Bölümlerin ilerleyişiyle Budizm’den Marx’a geçişin rotasını merak edenler için bu metinler öncesinden bilinen şu açılımı not düşelim: Žižek, Budizm’in Batı’da küresel Kapitalizmin bir çeşit payandası olarak araçsallaştırıldığı fikrine sahip olmasının ötesinde dinler arasında zirveye Hristiyanlığı yerleştirmesiyle de bilinir. Düşünür için ateizm temeldir fakat ateizme geçiş için de Hristiyanlık şarttır.
Tüm dünya görüşünü Hegel üzerinden temellendirdiğini ifade eden Žižek, Hegelci merhaleler modelini takip etmekte ve Hristiyanlığın kurduğu çerçevenin ateist bir çıkışa geçiş sunduğunu söylemektedir.
Žižek, bu kitapta da değindiği Hristiyanlığın özgün fedakarlık kavramlaştırmasını özellikle vurgular. Üçüncü bölümde fedakarlık kavramını Hristiyanlık ile Budizm’deki farkları üzerinden ele alan düşünür için Hristiyanlığı temel kılan bir başka nokta da “düşmüşlük” anlatısıdır.
Budizm’in, insan yaşamının varoluşun tamamıyla uyum içinde olduğu iddiası ise Žižek açısından kabul edilemezler kategorisindedir.
Žižek’in Budizm’i söküme uğratarak geçersizleştirme projesi Budizm’i özgürleştirici değil zincirleyici bir kuvvet olarak görmesine dayanır. Filozof, geç kapitalizm öznelerinin içsel özgürlük arayışıyla benimsediği Budist paradigmada tehlikeli bir kapan görmektedir ve amacı herkesi hızlıca uyarmaktır: Dikkat edin, kandırılıyorsunuz!
Elimizdeki kitap işte bu proje uzantısında Budist tezlerin yerlebir edilmesi yönünde tasarlanmış bir savaş çağrısı. Filozof, Nietzsche’nin baltasını ödünç almış ve uyarısını derinleştirerek Budizm’in peşine düşmüş; kavramları acımasızca parça parça ediyor.
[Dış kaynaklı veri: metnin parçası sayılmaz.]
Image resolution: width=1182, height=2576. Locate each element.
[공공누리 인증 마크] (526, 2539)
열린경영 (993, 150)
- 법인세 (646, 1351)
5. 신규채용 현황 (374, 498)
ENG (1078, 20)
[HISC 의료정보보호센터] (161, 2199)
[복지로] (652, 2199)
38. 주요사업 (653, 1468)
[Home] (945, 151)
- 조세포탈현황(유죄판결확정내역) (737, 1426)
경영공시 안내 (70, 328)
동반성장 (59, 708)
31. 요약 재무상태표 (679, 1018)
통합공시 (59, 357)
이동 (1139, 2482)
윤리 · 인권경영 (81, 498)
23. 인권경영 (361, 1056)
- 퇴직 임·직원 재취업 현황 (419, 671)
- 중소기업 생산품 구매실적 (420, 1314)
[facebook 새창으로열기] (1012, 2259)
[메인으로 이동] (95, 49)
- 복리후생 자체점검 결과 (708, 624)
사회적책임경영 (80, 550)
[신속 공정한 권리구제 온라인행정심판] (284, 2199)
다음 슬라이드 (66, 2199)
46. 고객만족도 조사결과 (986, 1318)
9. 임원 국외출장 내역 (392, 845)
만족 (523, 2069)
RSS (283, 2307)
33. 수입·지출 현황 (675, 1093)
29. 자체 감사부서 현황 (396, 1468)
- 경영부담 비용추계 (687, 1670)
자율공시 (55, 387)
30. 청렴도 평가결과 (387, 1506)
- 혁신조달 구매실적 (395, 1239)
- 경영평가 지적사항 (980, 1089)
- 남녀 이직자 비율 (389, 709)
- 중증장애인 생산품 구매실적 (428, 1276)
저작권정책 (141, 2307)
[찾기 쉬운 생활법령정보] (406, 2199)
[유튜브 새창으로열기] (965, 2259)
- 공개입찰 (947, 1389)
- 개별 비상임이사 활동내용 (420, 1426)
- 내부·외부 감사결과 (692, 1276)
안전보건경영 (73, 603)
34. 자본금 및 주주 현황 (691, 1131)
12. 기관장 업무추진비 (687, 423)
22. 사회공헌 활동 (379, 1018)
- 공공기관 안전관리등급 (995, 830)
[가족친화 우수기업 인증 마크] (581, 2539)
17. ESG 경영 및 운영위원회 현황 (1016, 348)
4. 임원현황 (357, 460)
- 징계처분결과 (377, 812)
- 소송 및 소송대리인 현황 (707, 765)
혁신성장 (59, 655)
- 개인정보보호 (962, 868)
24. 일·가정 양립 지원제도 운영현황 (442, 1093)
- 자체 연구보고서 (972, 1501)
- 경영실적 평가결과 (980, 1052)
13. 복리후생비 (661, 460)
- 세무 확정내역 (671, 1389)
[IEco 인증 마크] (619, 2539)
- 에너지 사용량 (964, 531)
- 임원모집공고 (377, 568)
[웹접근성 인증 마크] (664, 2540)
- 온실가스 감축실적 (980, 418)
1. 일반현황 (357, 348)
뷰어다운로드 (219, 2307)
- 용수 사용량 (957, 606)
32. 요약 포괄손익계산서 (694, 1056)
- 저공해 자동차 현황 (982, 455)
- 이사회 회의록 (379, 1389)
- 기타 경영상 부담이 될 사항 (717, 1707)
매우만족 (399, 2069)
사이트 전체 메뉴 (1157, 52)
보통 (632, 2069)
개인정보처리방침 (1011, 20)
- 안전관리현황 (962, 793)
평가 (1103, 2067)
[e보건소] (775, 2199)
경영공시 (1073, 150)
“Dharma genel olarak, ulaşabileceğimiz en yüksek özgürlük olarak tarif edildiği için, biraz Hegel bilen herkesin bir Budist ile Hegel’in özgürlük nosyonu arasındaki radikal karşıtlığı fark etmesi işten bile değil: Budizm’e göre kendimizi parçalara ayıran ve böylece gerçekliğin saf, tözellik-dışı akışını zedeleyen rasyonel kategorilerden kurtardığımızda gerçek anlamda özgür oluruz, fakat Hegel’e göre tam da en temel haliyle özgürlük, Anlama yetisine (Akla değil) ait olan soyutlamanın sonsuz gücüdür, gerçekliğin pürüzsüz akışına müdahale etmek ve gerçekliği mekanik bir biçimde kendi türlerine ayırmanın gücüdür. Anlama yetisinden kaçan bir şeyin (analiz edilen şeyin tözel içeriğinin çekirdeği), onun ulaşamayacağı rasyonellik-ötesi bir Öte olduğu fikrinin kendisi Anlama yetisinin en temel yanılsamasıdır.“***
Bu pasajda kristalleşen nedir derseniz: Žižek, Budizm’de en yüksek özgürlüğe denk gelen Dharma kavramını kenara alır ve herhangi bir aşkınlıktan bahsedeceksek buna ancak Anlama yetimizle ulaşabileceğimize işaret eder. Bu söylem ilk başta geçerli görünse de tam tersini varsayan Budist bir düşünürün metninin bizi aksine ikna edemeyeceğinden emin olamayız çünkü Žižek tüm kitap boyunca, Budizm’in, analitik değil de deneyimsel planda ele alınmasını şart koştuğu kavramları kendi rahat ettiği zihinsellik alanına indirger.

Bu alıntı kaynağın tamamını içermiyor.